为了弥补这个缺陷,地震学家后来又发明了矩震级(Mw),这是目前国际地震学界通用的“终极震级标尺”,不管是浅源、深源,还是近震、远震、特大地震,它都能准确测量,矩震级的核心不是“振幅”,而是“地震矩”——这是一个纯物理量,由三个因素决定:断裂带的破裂面积、岩石滑动的距离,以及断裂带周围岩石的刚度(也就是岩石“硬不硬”,越硬的地方地震矩越大),地震学家可以通过地震仪记录到的各种周期的地震波,反推出这三个因素,算出地震矩,再转换成矩震级,不会出现“饱和”问题,汶川地震最终修正的8.0级,就是矩震级;后来有些资料里提到的“汶川8.3级”,是早期用部分台站数据反推的“暂定矩震级”,随着更多全球台站数据的加入,才确定为更准确的8.0级。

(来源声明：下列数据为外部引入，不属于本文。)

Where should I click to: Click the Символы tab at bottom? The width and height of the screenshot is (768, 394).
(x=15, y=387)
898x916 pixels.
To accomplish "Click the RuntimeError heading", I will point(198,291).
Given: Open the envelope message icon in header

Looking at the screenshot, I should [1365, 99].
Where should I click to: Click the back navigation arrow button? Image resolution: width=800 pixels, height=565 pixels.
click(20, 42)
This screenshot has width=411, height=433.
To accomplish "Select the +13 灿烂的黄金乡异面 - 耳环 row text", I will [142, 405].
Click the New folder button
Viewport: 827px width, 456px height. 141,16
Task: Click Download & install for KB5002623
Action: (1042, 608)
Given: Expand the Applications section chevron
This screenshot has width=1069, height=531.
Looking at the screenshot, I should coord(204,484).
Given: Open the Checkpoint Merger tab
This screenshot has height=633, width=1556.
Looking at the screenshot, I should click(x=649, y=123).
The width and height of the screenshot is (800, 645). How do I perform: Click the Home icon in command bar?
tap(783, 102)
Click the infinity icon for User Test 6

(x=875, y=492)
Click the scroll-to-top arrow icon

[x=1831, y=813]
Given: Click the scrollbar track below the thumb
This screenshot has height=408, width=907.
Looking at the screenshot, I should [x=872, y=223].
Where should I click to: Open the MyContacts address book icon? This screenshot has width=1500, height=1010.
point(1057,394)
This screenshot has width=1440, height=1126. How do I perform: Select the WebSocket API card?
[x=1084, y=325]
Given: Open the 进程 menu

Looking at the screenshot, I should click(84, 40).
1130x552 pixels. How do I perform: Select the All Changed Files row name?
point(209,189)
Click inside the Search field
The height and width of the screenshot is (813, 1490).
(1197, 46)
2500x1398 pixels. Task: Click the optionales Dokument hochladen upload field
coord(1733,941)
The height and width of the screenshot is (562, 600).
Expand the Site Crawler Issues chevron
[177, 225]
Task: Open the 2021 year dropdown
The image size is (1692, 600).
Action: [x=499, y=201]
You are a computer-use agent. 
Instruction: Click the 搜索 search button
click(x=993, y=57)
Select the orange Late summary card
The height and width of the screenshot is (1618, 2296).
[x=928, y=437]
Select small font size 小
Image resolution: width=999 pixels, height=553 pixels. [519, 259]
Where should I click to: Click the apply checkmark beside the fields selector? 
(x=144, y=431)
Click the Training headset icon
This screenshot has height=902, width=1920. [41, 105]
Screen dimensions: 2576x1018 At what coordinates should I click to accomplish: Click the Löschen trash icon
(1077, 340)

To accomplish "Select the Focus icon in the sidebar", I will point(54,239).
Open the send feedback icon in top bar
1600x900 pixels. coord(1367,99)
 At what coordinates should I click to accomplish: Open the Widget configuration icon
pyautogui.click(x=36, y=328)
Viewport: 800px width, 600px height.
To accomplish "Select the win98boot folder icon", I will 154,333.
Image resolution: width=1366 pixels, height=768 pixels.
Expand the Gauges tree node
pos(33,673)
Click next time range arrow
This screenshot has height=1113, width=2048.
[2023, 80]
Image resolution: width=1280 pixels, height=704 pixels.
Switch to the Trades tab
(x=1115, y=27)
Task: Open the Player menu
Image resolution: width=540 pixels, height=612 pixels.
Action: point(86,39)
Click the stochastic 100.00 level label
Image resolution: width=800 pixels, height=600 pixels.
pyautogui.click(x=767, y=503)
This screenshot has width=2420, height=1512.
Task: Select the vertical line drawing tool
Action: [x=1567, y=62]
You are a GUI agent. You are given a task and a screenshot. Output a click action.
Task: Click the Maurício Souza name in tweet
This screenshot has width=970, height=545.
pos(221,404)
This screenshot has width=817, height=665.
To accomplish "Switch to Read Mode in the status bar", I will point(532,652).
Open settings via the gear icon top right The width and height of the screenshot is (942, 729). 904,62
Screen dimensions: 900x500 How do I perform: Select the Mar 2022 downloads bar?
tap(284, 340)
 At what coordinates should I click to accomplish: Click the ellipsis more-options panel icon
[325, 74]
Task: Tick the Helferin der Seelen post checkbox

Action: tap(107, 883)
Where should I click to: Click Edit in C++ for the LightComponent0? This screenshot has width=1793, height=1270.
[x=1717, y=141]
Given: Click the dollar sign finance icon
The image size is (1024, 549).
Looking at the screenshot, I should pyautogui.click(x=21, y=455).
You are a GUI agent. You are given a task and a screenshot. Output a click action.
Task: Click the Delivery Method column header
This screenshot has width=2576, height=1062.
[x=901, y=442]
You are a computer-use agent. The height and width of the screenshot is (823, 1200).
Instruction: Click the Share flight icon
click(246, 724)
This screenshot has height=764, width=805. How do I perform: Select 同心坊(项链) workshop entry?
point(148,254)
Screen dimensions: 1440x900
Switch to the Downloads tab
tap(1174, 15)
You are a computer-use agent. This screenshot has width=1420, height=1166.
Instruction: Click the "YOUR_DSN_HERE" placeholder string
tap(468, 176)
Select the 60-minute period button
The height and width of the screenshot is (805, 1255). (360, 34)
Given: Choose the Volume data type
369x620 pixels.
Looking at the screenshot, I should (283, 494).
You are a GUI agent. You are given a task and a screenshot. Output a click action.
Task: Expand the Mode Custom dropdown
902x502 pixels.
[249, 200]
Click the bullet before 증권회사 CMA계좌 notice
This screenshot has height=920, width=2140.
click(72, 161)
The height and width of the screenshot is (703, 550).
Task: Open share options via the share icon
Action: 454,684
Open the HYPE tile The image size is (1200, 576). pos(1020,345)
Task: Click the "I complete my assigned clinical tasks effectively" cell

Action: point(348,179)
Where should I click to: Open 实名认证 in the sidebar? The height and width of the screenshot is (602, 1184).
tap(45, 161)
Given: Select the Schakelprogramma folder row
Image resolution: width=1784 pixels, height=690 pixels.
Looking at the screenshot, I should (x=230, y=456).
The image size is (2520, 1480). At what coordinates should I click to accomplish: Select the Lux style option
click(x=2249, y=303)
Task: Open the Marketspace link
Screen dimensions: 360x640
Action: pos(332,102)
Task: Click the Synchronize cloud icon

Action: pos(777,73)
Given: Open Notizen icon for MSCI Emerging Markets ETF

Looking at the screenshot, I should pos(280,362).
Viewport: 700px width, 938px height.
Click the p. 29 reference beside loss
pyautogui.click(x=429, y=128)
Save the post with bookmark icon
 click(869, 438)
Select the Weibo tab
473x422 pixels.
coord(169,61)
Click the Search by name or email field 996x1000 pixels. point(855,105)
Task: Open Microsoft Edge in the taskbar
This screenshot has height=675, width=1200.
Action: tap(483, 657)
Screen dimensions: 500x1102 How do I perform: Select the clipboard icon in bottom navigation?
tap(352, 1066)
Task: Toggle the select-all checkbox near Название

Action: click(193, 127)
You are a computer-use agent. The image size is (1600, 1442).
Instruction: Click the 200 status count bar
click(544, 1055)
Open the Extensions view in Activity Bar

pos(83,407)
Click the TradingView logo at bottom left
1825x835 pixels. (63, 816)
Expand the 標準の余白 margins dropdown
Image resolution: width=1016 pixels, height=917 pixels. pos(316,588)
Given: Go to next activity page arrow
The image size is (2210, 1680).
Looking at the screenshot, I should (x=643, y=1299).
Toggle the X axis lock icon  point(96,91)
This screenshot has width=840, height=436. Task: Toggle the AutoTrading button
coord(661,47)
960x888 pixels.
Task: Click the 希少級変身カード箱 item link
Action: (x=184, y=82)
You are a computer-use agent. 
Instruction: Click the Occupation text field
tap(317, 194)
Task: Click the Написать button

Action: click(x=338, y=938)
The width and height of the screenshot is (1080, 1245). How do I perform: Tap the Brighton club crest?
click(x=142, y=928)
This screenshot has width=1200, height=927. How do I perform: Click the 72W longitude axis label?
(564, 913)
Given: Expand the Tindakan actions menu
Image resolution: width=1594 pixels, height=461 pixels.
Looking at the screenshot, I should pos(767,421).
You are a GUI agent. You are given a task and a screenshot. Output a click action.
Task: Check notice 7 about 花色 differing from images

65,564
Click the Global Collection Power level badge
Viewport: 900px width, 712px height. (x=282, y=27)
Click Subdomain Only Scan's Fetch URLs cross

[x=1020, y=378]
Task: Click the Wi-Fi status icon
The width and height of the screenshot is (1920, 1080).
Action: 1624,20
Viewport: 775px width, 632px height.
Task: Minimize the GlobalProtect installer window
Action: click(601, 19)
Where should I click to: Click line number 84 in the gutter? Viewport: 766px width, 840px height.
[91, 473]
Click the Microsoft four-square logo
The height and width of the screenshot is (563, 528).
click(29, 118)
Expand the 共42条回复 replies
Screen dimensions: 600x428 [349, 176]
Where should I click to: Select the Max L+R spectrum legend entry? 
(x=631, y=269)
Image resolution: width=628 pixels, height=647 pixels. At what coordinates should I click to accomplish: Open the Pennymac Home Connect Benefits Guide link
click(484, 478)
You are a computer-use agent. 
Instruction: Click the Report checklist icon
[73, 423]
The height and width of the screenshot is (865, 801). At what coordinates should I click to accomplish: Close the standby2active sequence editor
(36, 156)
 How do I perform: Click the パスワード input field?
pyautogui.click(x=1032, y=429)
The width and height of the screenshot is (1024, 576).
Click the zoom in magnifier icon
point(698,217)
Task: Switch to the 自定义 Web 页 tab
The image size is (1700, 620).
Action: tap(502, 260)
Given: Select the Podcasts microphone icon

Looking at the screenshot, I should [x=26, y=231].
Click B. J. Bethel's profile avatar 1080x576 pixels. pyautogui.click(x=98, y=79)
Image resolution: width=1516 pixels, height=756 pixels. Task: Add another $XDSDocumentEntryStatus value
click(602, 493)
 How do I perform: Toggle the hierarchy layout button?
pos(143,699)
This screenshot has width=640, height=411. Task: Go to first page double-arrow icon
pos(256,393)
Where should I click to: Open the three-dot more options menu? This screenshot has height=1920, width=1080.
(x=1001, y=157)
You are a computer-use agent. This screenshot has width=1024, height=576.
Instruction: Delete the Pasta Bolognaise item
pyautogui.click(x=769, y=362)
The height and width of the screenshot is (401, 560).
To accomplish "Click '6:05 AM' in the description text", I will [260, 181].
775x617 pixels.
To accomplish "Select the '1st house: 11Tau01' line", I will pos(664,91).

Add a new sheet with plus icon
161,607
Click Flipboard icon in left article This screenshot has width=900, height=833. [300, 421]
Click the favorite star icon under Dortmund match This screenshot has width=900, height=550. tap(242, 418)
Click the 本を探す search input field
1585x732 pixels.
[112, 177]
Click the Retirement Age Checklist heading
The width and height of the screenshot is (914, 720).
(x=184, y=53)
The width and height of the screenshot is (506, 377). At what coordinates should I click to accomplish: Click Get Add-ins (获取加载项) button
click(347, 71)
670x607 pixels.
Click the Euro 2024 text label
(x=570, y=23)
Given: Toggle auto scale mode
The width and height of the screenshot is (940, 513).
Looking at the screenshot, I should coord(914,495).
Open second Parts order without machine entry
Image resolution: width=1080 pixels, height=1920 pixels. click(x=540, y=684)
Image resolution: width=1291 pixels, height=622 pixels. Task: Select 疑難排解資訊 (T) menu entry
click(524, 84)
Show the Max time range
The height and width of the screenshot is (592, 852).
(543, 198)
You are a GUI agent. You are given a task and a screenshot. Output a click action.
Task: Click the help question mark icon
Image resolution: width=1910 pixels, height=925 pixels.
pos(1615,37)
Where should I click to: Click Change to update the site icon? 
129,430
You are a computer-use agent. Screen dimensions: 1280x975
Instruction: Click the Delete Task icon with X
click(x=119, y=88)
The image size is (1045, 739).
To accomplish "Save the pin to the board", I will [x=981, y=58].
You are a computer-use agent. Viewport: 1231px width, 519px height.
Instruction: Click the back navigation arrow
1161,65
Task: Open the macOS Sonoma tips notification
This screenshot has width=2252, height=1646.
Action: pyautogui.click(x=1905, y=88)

最后还要澄清一个很多人混淆的概念:震级≠烈度,震级是地震本身的“固有属性”,一次地震只有一个矩震级;而烈度是地震对地面和建筑物的“破坏程度”,一次地震会有多个烈度区,从震中向外逐渐降低,比如积石山6.2级地震,震中烈度是8度(房屋轻微倒塌、墙体严重开裂),而距离震中100多公里的兰州,烈度只有3-4度(少数人有感、吊灯晃动)。
震级就像一把精准的“地球听诊器”刻度,记录着地球内部每一次“大喘气”的能量大小,了解震级的秘密,能让我们更理性地看待地震新闻,也能更好地理解地震预警、防震减灾的意义——毕竟,面对8级以上的特大地震,提前哪怕几十秒疏散,都能挽救无数生命。